In the study, the iPLS model was employed to identify the most useful wavelengths for predicting oil content in mustard seeds using Vis–NIR–SWIR spectra, with different spectral pre-processing procedures (Table 4). The results demonstrated that the iPLS model outperformed relevant, comprehensive models for oil content prediction, where superior performance was observed for Vis–NIR spectra and comparable performance for SWIR spectra. The performance for fatty acids prediction was also good except for C18:2 and MUFA (Vis–NIR) and C18:1 (oleic acid), C18:2 and PUFA (SWIR).
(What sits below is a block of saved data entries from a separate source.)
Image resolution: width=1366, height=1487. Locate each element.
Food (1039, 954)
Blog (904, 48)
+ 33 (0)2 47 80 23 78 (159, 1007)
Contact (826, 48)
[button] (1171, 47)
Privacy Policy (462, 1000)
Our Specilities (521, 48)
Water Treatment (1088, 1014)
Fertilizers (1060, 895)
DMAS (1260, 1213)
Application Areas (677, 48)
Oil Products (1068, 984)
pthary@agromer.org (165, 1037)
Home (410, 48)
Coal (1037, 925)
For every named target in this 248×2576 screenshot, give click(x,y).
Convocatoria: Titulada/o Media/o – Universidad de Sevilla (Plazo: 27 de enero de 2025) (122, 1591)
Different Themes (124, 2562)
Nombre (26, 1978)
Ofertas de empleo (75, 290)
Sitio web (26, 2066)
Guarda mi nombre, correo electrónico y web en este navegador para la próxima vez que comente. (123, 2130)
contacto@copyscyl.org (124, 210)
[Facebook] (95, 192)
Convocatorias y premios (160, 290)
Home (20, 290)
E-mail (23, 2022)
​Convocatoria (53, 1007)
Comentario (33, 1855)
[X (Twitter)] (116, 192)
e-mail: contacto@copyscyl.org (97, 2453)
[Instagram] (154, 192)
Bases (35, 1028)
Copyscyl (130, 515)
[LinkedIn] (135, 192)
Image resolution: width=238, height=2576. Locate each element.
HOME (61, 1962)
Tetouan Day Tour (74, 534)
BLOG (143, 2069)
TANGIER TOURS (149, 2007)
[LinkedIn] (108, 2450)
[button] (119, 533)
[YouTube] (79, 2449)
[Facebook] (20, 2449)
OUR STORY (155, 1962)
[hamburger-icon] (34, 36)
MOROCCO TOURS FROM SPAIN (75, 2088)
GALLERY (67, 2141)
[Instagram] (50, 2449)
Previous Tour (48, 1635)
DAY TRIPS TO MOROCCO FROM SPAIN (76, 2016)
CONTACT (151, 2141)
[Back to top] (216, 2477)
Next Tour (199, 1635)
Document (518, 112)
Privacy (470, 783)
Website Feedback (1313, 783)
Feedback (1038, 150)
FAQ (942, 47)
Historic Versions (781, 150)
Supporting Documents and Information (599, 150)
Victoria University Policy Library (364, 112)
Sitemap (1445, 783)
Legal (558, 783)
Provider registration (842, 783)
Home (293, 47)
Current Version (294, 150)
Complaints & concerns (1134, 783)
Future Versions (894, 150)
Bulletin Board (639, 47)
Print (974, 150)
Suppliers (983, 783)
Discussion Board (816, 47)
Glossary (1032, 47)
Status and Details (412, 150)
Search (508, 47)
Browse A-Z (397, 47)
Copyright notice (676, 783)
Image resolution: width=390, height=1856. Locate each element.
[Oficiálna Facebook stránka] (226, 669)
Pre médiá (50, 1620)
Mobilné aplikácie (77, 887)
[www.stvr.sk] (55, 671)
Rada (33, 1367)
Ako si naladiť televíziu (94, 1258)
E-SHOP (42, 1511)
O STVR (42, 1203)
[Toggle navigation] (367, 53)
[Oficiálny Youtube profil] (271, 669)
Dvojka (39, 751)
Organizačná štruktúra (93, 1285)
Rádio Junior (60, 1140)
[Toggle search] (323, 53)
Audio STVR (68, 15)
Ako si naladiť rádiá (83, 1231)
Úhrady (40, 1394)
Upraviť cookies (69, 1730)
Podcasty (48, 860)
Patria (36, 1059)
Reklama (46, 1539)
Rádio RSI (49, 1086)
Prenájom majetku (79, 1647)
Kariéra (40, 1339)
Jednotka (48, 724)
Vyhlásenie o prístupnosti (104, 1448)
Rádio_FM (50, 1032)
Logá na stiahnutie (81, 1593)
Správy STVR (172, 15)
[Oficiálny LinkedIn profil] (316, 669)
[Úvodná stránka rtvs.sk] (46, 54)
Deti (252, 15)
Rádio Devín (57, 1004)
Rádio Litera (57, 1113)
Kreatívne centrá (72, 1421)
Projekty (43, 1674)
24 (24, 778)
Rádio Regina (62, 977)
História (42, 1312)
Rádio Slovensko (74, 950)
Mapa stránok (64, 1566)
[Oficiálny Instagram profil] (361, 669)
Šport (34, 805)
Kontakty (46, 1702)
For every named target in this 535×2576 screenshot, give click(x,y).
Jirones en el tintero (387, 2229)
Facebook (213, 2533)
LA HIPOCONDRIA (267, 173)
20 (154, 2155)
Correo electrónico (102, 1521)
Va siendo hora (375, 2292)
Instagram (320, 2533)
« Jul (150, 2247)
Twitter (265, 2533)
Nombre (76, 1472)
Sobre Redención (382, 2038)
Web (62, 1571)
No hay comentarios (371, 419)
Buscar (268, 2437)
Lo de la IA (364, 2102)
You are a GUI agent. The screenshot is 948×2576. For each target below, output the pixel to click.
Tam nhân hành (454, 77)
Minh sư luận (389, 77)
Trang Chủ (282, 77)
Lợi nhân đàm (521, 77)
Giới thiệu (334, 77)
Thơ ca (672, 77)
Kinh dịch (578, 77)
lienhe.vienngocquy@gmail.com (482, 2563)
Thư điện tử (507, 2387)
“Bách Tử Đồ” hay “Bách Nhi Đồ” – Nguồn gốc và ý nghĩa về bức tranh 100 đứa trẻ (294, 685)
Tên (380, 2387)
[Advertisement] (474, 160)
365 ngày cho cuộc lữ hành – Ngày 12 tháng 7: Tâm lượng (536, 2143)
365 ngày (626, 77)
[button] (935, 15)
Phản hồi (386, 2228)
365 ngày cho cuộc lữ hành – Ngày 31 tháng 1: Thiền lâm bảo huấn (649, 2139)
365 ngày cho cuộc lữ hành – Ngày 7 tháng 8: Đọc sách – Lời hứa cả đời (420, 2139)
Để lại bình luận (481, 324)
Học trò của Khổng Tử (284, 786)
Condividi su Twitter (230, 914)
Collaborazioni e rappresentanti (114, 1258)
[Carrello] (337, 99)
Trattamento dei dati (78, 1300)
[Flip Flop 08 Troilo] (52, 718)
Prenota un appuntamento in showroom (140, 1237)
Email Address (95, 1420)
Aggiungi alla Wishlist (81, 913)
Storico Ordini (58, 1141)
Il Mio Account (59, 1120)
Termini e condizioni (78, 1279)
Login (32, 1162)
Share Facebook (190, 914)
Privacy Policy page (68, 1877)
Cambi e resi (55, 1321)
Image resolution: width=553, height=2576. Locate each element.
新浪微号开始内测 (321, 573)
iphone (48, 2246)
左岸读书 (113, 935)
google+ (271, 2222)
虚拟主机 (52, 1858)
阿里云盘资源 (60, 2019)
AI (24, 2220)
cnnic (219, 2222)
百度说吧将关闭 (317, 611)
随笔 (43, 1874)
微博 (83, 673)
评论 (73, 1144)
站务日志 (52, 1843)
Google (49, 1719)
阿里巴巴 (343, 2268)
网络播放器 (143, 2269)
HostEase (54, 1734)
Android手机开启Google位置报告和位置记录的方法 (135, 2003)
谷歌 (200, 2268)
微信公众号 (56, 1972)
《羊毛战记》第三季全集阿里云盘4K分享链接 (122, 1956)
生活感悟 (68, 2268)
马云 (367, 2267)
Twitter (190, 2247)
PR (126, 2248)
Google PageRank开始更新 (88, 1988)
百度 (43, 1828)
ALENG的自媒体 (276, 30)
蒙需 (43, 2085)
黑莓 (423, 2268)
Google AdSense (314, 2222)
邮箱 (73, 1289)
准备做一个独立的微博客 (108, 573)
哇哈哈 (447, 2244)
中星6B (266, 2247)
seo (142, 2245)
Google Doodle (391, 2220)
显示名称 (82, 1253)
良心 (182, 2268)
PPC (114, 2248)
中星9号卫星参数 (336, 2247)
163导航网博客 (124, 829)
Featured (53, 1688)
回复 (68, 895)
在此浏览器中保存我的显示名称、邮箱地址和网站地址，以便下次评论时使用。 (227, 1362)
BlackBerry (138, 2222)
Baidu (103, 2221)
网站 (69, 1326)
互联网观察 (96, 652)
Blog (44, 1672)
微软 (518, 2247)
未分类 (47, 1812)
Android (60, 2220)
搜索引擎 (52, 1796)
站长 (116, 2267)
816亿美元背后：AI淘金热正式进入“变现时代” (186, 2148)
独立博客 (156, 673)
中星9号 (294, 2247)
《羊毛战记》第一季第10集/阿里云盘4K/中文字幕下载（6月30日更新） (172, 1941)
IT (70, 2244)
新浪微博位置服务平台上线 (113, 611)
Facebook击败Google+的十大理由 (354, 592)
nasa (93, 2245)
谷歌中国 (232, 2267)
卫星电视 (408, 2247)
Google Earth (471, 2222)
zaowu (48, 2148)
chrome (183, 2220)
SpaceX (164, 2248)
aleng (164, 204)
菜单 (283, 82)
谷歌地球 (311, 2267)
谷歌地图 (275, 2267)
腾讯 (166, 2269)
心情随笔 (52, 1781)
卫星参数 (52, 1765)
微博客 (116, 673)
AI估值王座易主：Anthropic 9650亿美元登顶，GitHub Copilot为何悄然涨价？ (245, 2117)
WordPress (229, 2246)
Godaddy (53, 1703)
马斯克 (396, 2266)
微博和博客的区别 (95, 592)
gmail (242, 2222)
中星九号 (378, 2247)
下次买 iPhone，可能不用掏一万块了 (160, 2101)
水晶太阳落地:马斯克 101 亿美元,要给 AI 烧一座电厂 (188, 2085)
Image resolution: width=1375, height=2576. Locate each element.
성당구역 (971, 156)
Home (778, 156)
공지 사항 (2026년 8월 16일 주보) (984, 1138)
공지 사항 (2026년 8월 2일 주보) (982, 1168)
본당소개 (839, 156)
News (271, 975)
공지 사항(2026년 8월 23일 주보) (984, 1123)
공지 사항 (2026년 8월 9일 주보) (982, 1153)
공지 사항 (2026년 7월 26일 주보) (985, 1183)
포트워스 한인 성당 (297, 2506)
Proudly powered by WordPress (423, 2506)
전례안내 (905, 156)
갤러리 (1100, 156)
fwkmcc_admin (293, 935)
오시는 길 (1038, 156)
It leads one to conclude that this model was able to predict the parameters without substantial performance loss.

Table 4 Prediction of oil content and fatty acid contents in mustard seeds from iPLS model using Vis–NIR and SWIR HSI spectra.

Full size table

The wavelengths identified using the iPLS model using an interval size of 2 for oil content prediction were 399–417, 770–815 and 860–866 nm with 3 LVs for Vis–NIR spectra, and 895–948, 962–976, 967–1020, 1034–1048, 1063–1068, 1082–1087, 1218–1223, 1237–1350, 1365–1370, 1384–1419, 1434–1498 and 1622–1627 nm with 6 LVs for SWIR spectra. For fatty acid components, the best iPLS model in case of Vis–NIR was predicted for C18:1 with 5 LVs wavelengths identified as 399–405, 770–789, 808–815 and 860–866 nm and saturated fatty acids in SWIR with 4 LVs wavelengths identified were 967–972, 986, 1306, 1320, 1419, 1498–1508, 1523–1528 and 1632 nm. It should be noted that the developed PLSR models may not be accurate when applied to external samples sourced from different varieties, harvest seasons, or were collected or stored in diverse environmental conditions^48,49,50. To ensure practical usability, it is crucial to recalibrate the PLSR models presented in this study regularly. This can be achieved by using newly harvested and prepared samples that have been subjected to various pre- and post-harvest conditions. Most of the wavelengths that played a significant role in predicting the mustard oil and fatty acid content in both PLS and iPLS models were found to be similar to those observed in the HSI spectra and identified in the PCA loadings. Similar findings have been reported to predict the oil content in maize kernel⁴⁶ and in various peanut varieties⁵¹.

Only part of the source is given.